**Information given:**
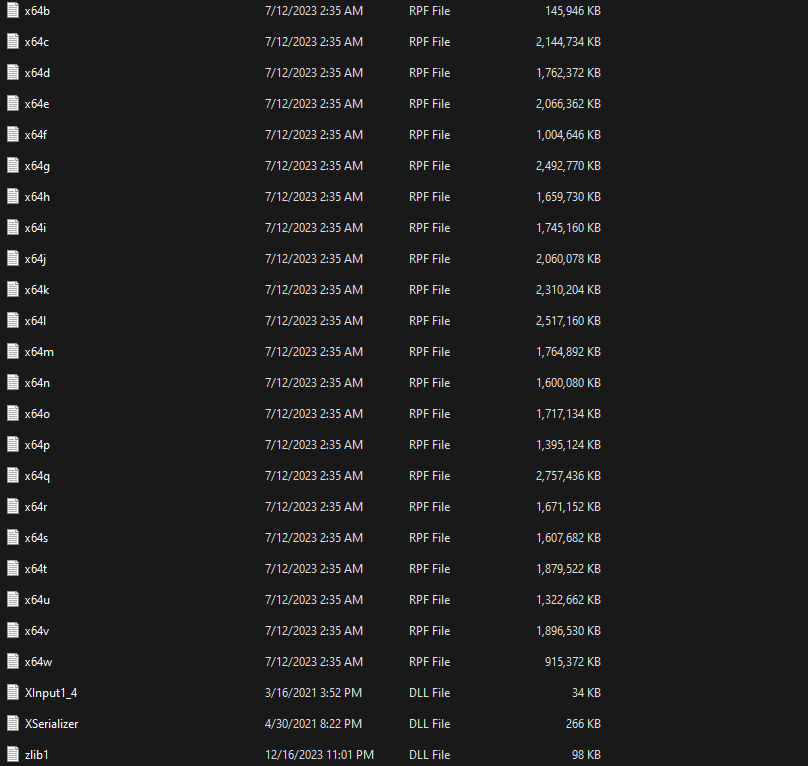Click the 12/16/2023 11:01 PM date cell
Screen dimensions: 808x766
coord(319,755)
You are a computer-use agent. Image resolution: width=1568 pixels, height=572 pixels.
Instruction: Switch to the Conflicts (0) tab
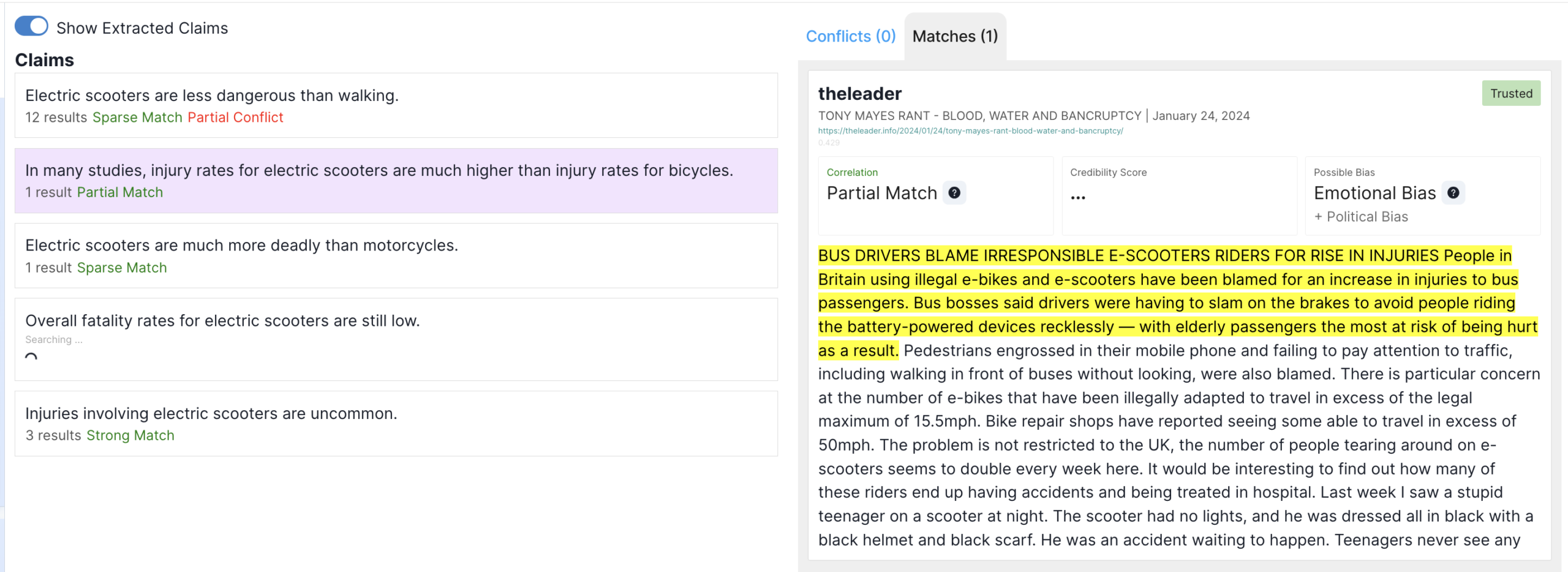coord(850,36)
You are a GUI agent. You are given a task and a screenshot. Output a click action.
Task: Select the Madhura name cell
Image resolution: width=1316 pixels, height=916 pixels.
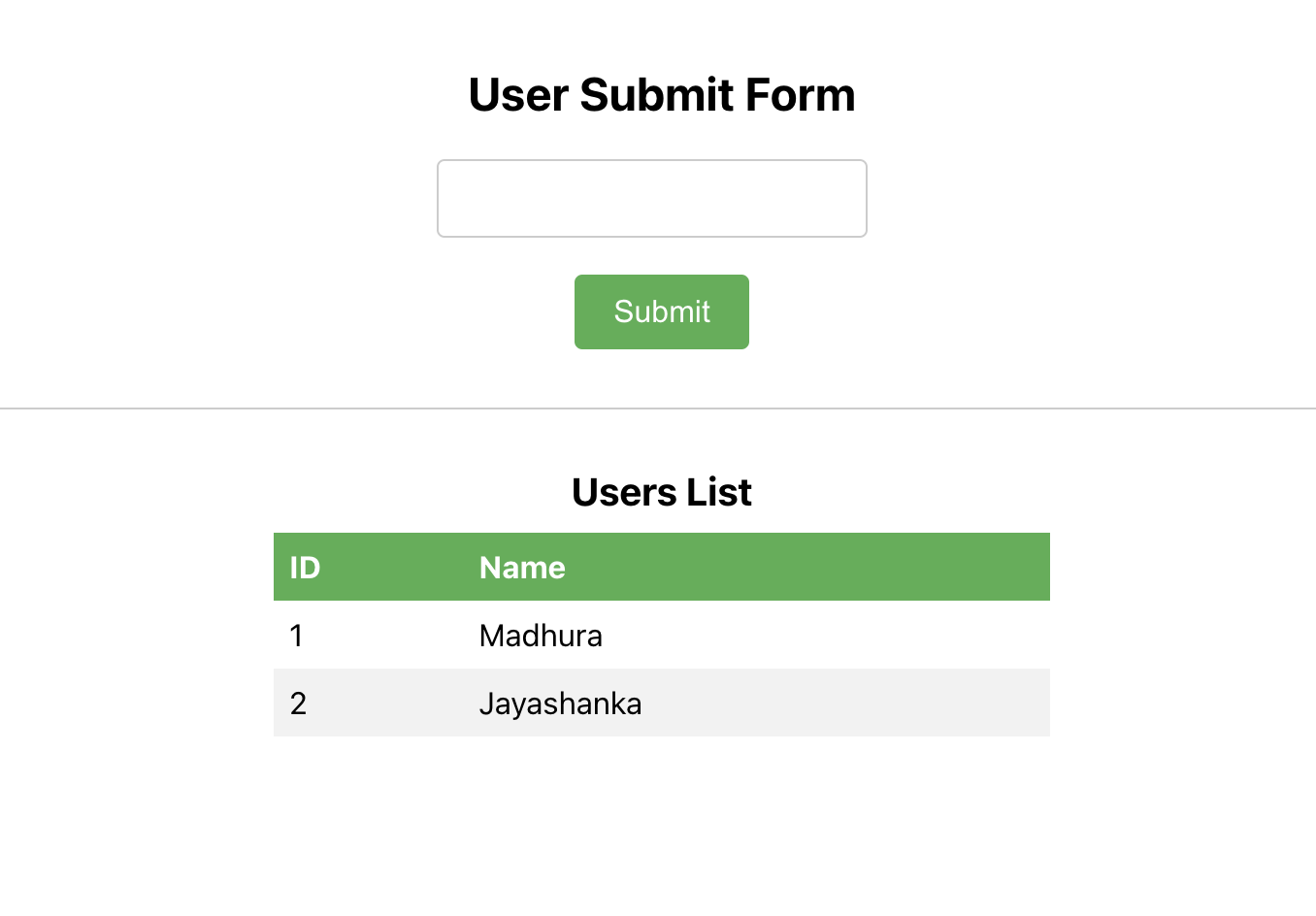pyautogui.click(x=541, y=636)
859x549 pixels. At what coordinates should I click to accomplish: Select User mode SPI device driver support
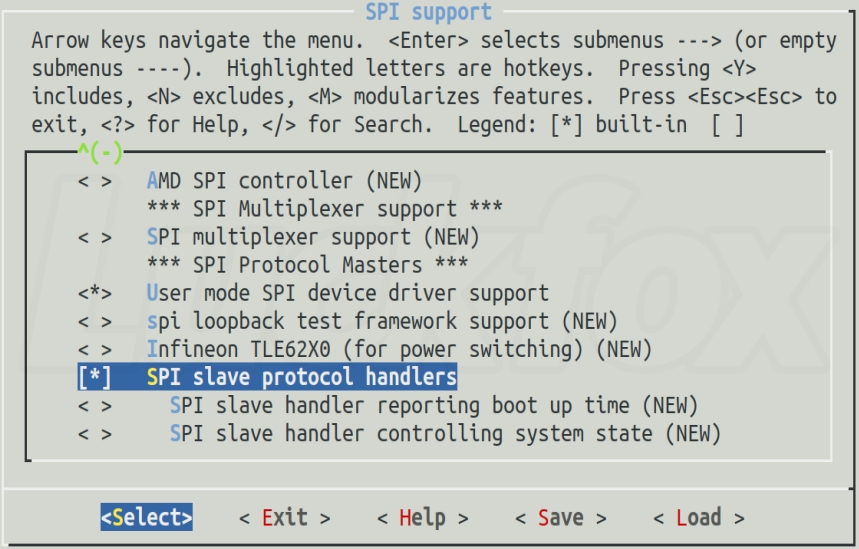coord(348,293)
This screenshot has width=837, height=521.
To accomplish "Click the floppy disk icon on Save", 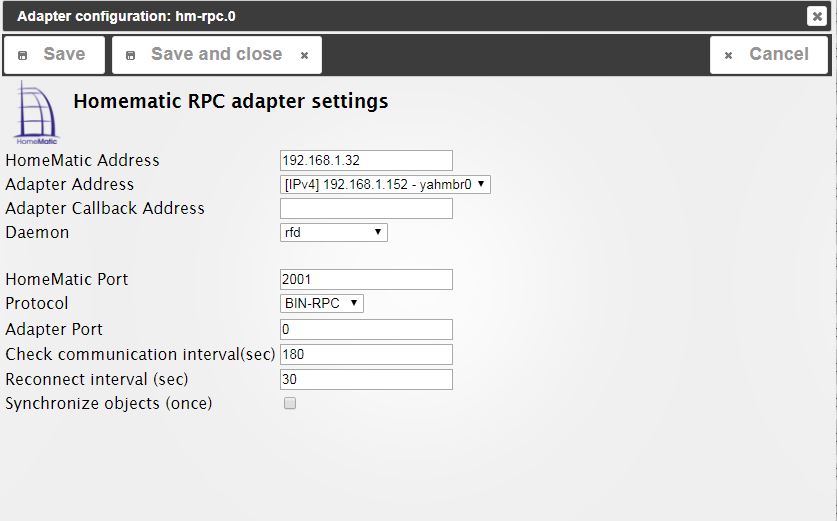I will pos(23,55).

**What you are asked to do:**
Exact copy, pictures excluded: every line above from the one containing "You are a computer-use" to the one containing "You are a GUI", inclusive, and nothing more.

**Solution for this task:**
You are a computer-use agent. Image resolution: width=1568 pixels, height=572 pixels.
Instruction: Switch to the Conflicts (0) tab
coord(850,36)
You are a GUI agent. You are given a task and a screenshot. Output a click action.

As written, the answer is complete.